Events

“Toward Consilient Ecocriticism”

Room 905, Business Building, Beirut campus

The Graduate Program in Comparative Literature in the Department of Humanities is organizing a lecture entitled “Toward Consilient Ecocriticism: Science, Literary Criticism, and the Quest for Meaningful Interdisciplinarity”.


The lecture will be delivered by Dr. Scott Slovic, professor of literature and environment at the University of Nevada.
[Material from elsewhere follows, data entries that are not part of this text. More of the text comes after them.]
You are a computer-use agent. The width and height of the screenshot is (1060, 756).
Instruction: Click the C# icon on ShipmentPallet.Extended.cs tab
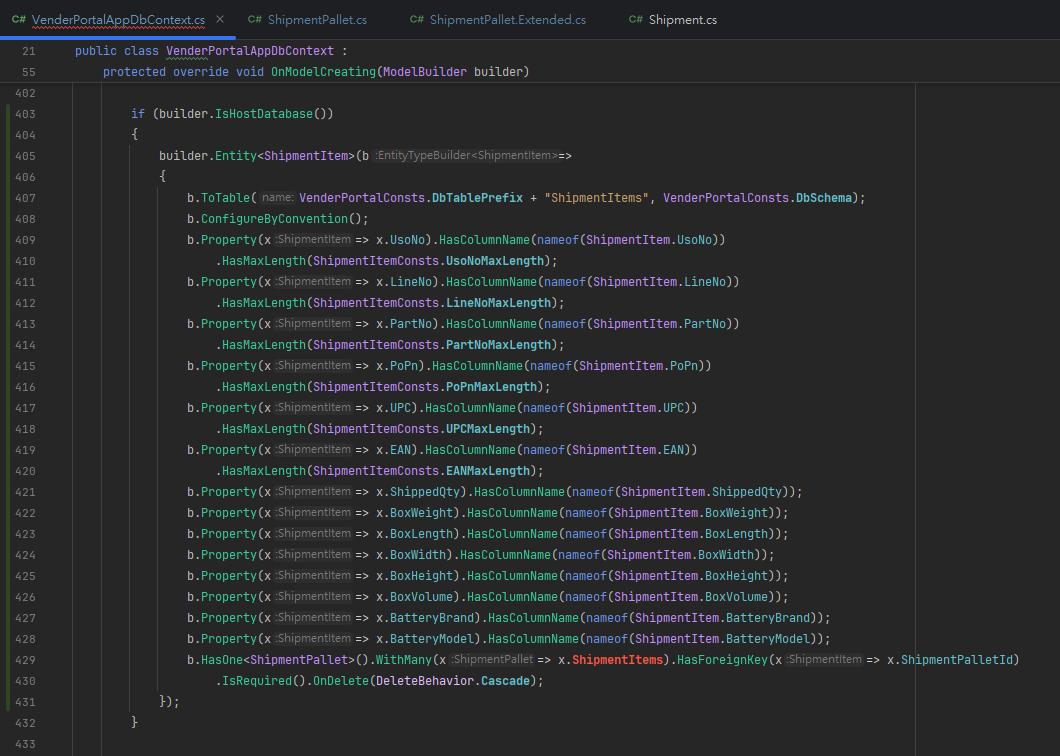pos(417,19)
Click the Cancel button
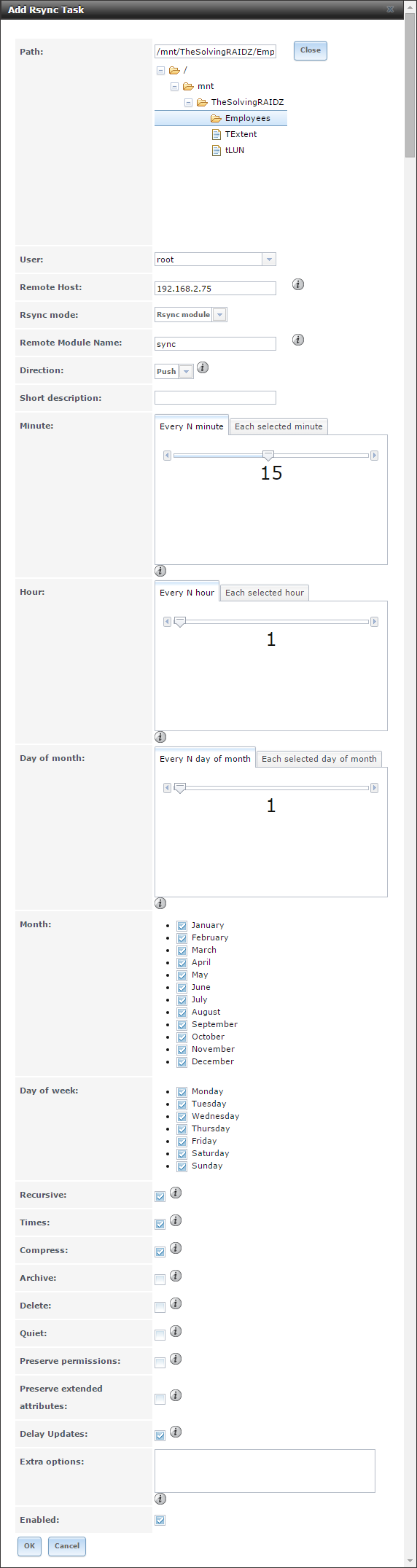Screen dimensions: 417x1568 pos(67,1545)
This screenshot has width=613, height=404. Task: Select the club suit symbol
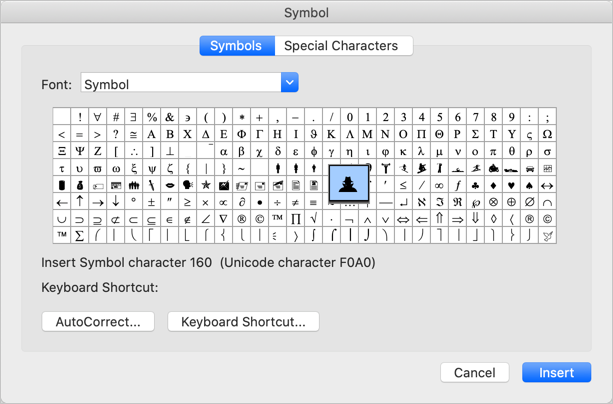[x=475, y=185]
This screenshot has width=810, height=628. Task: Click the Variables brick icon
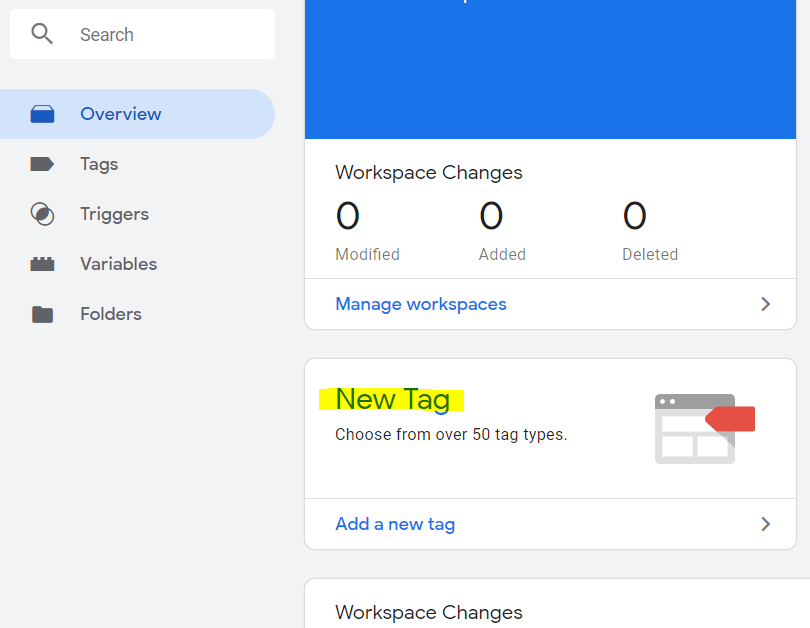pyautogui.click(x=42, y=264)
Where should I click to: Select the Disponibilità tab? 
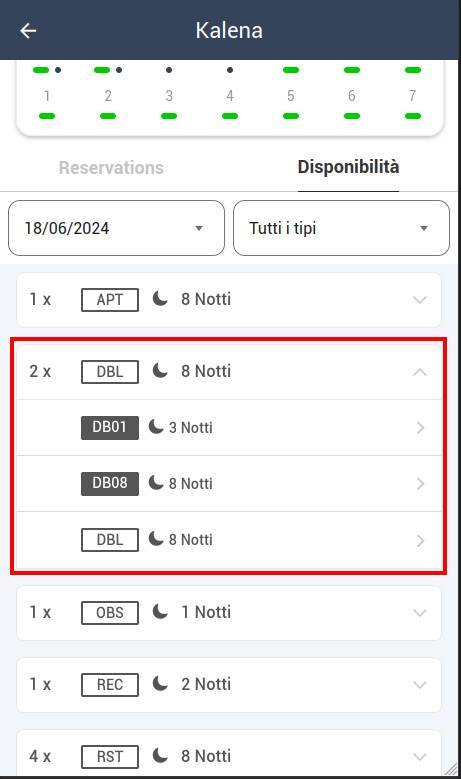click(x=348, y=167)
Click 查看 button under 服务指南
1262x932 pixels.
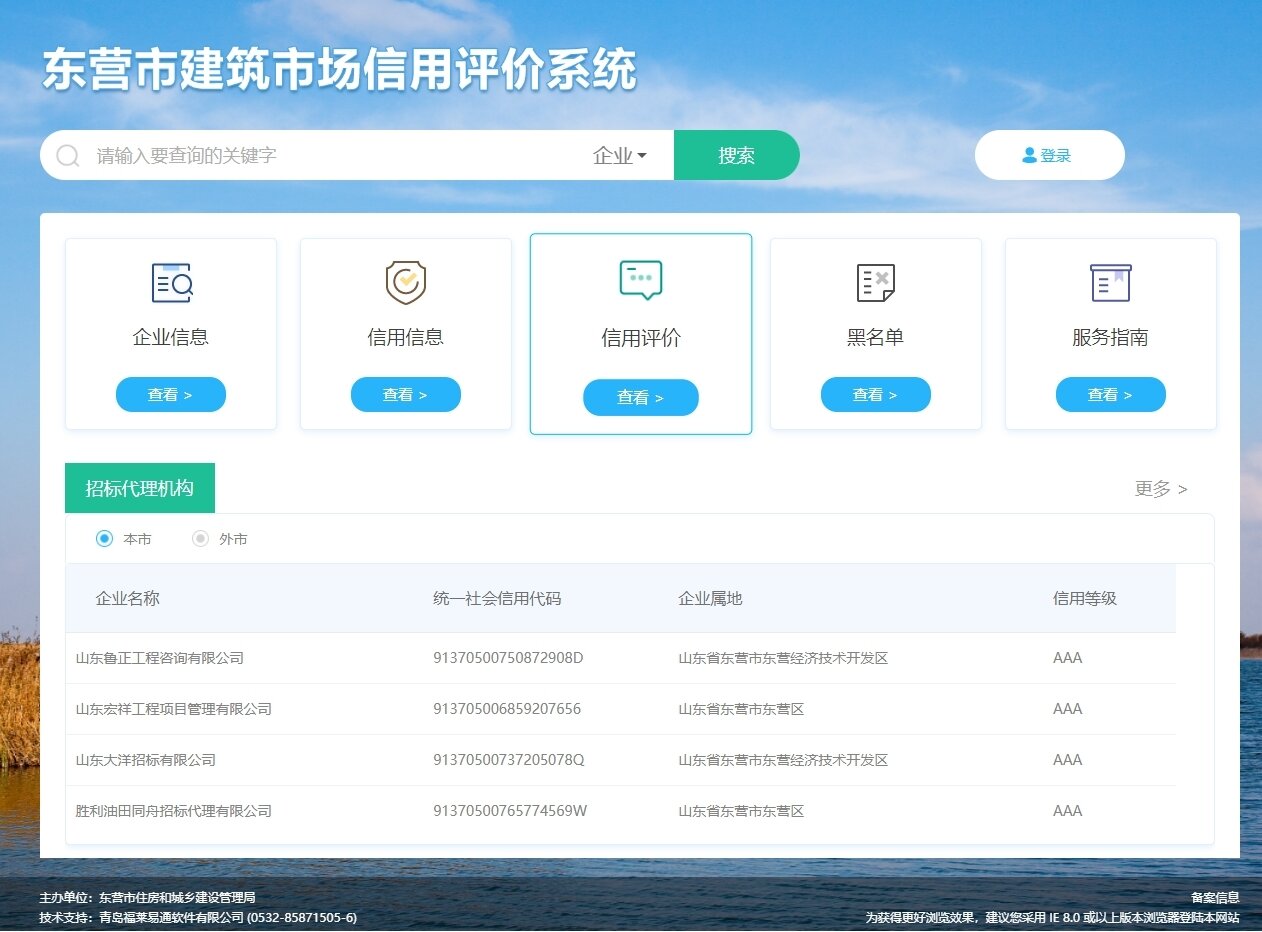click(1110, 395)
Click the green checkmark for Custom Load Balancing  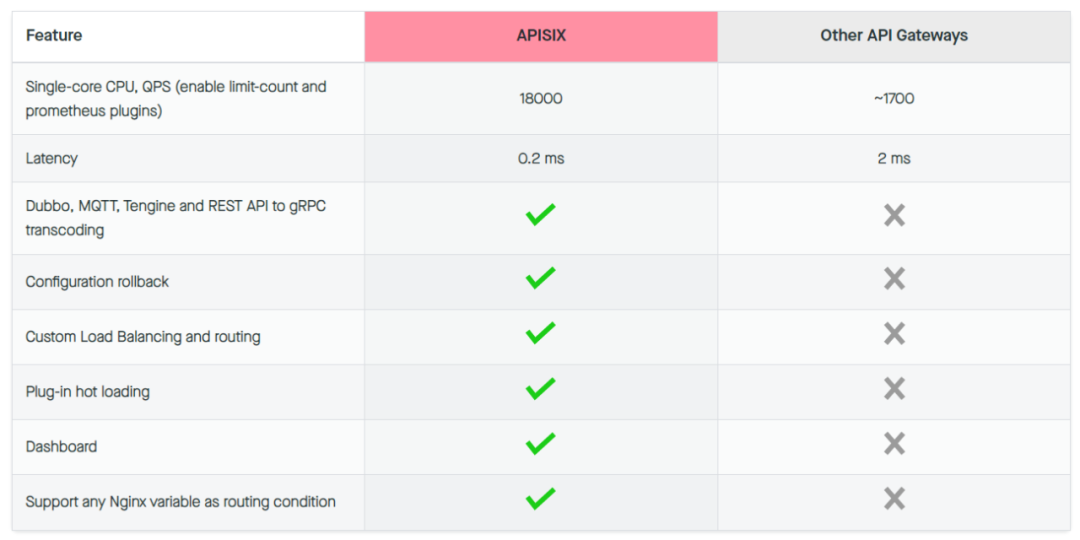[541, 333]
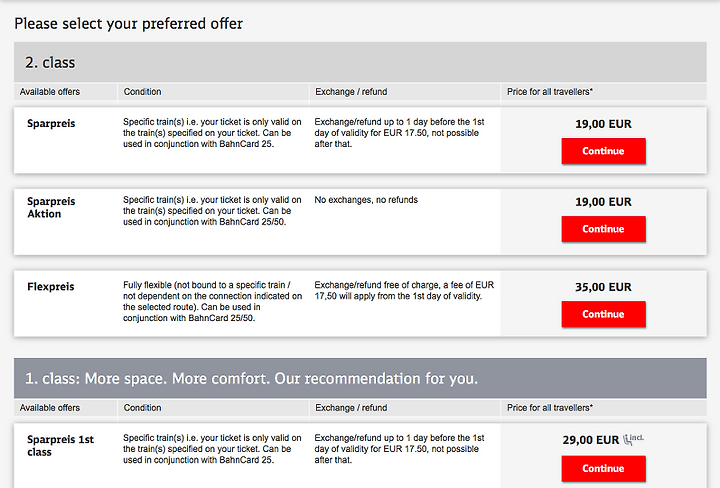Image resolution: width=720 pixels, height=488 pixels.
Task: Click the 35,00 EUR Flexpreis price
Action: coord(603,287)
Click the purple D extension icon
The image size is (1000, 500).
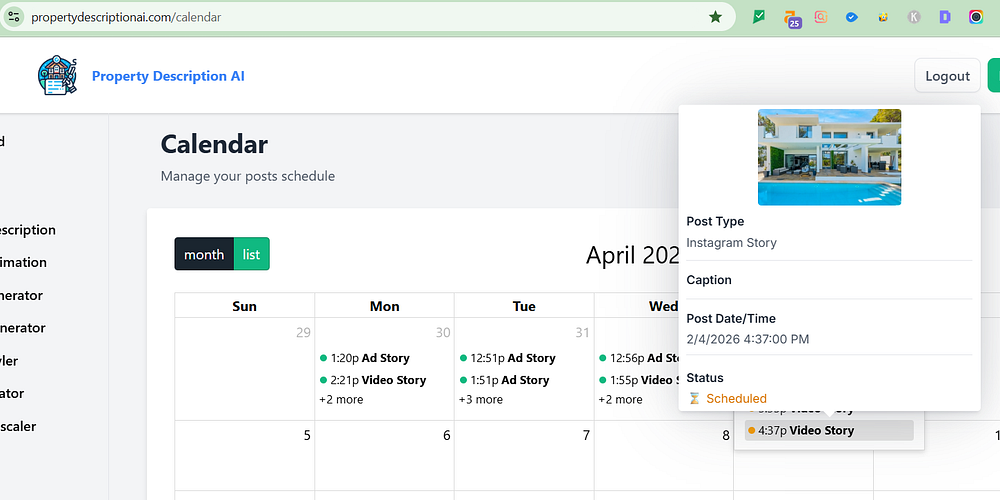tap(945, 17)
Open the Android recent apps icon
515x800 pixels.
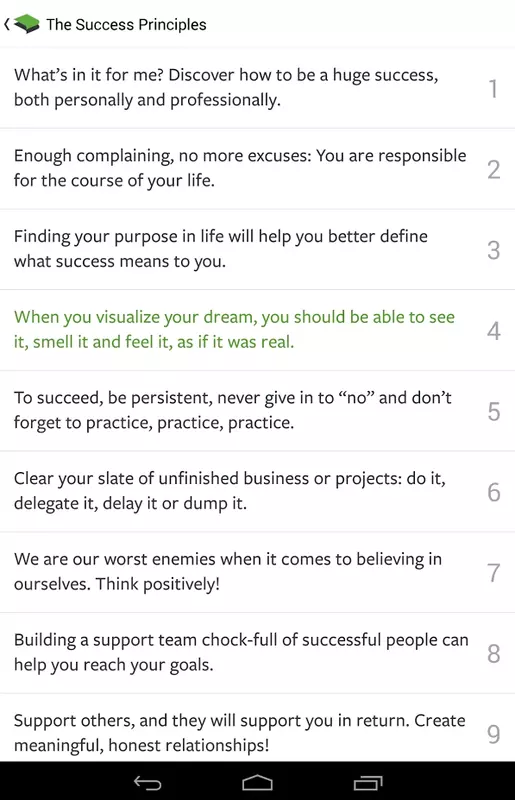[367, 782]
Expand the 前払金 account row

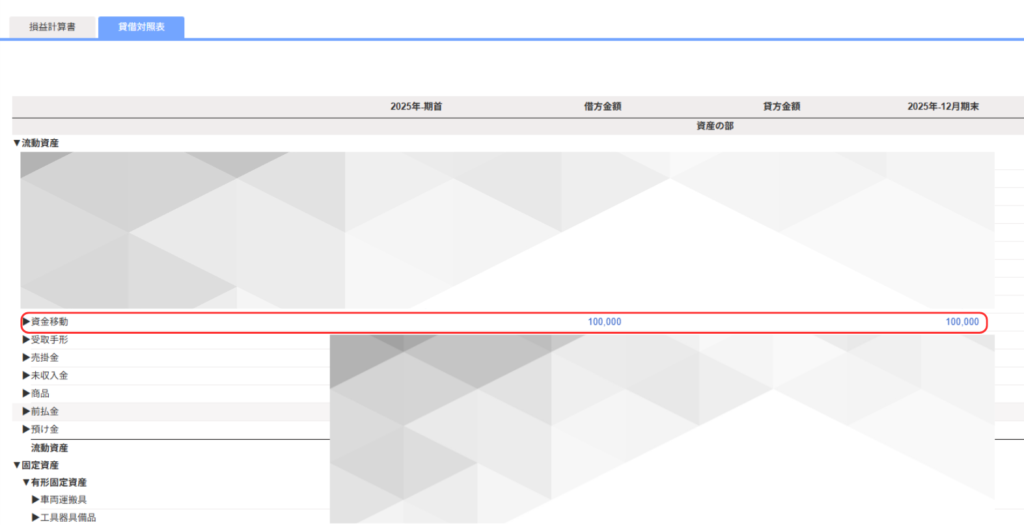(x=41, y=412)
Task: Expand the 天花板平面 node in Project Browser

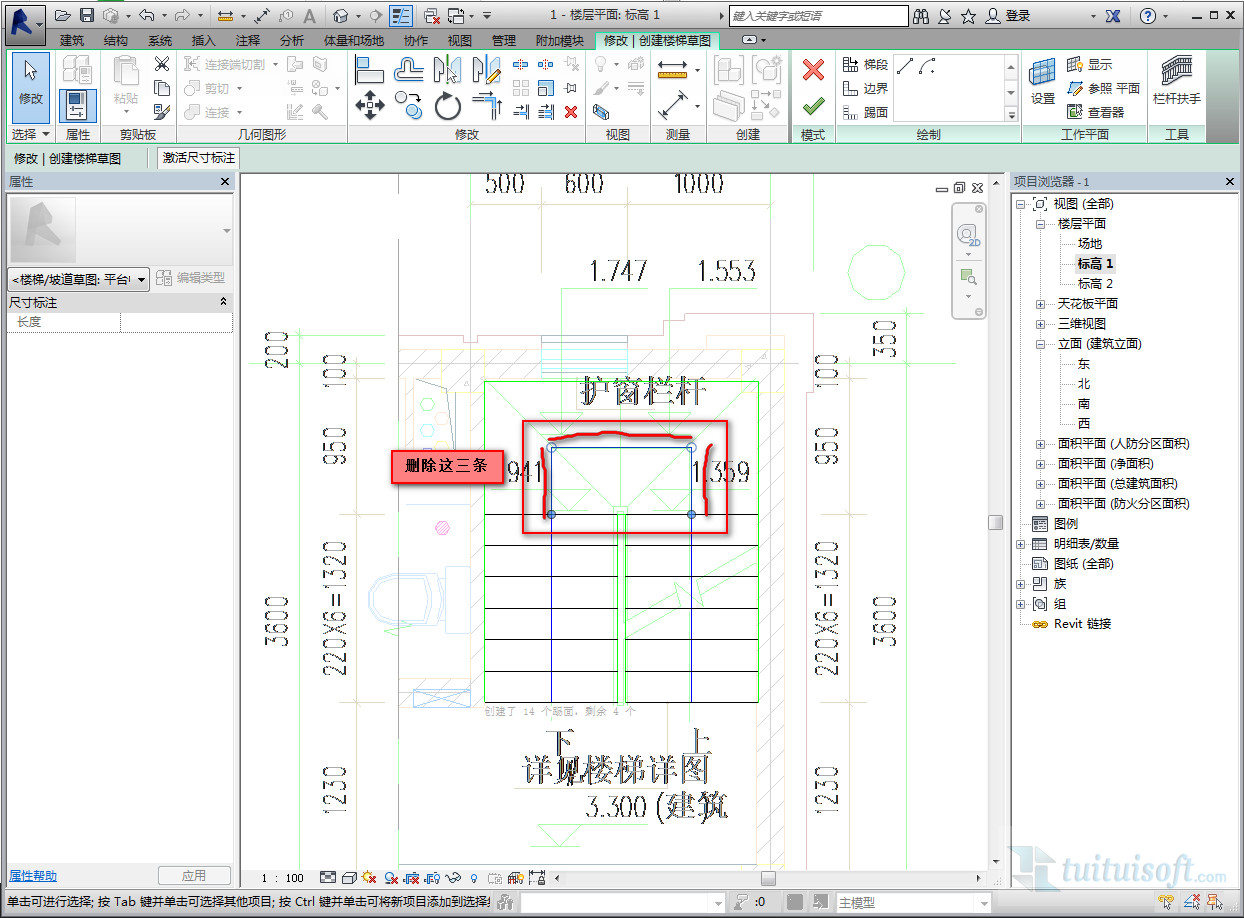Action: click(x=1041, y=304)
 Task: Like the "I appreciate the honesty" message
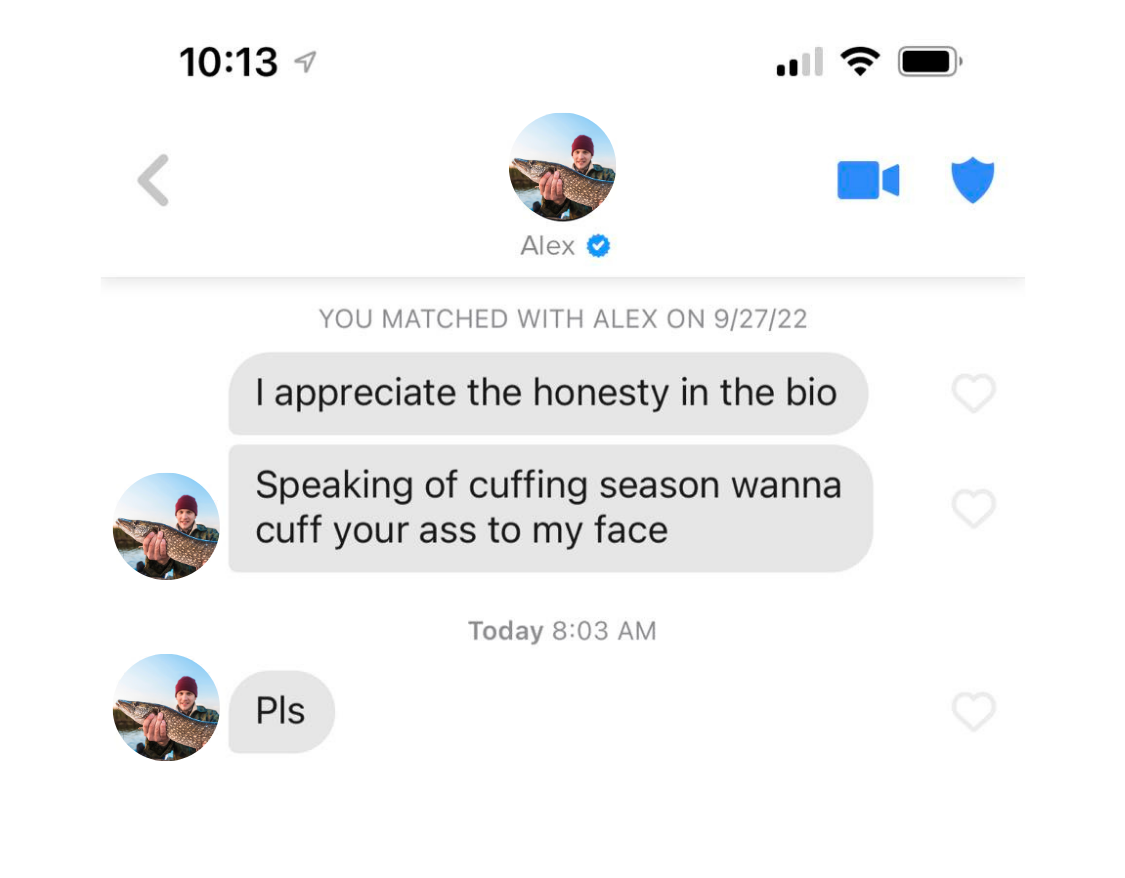974,393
It will offer a brief introduction to the field of ecocriticism and then focus on several recent examples of interdisciplinarity in ecocriticism (projects that merge environmental literary studies with such fields as ecology, anthropology, and psychology). 

 

Biography:

Dr. Scott Slovic is professor of literature and environment at the University of Nevada, Reno, in the United States, where he helped to create the M.A. and Ph.D. program in literature and environment. Professor Slovic is one of the central scholars in the field of ecocriticism—an environmental approach to literary scholarship. From 1992 to 1995, he served as the founding president of the Association for the Study of Literature and Environment (ASLE), which now has branches in more than ten countries around the world. Since 1995, he has edited ISLE: Interdisciplinary Studies in Literature and Environment, the major journal in the field. His twenty books include such works as Seeking Awareness in American Nature Writing (1992), What’s Nature Worth? (2004), Going Away to Think: Engagement, Retreat, and Ecocritical Responsibility (2008), and the textbook Literature and the Environment (1999/second edition 2012). He has also published more than 200 articles on ecocritical theory and environmental literature from many countries.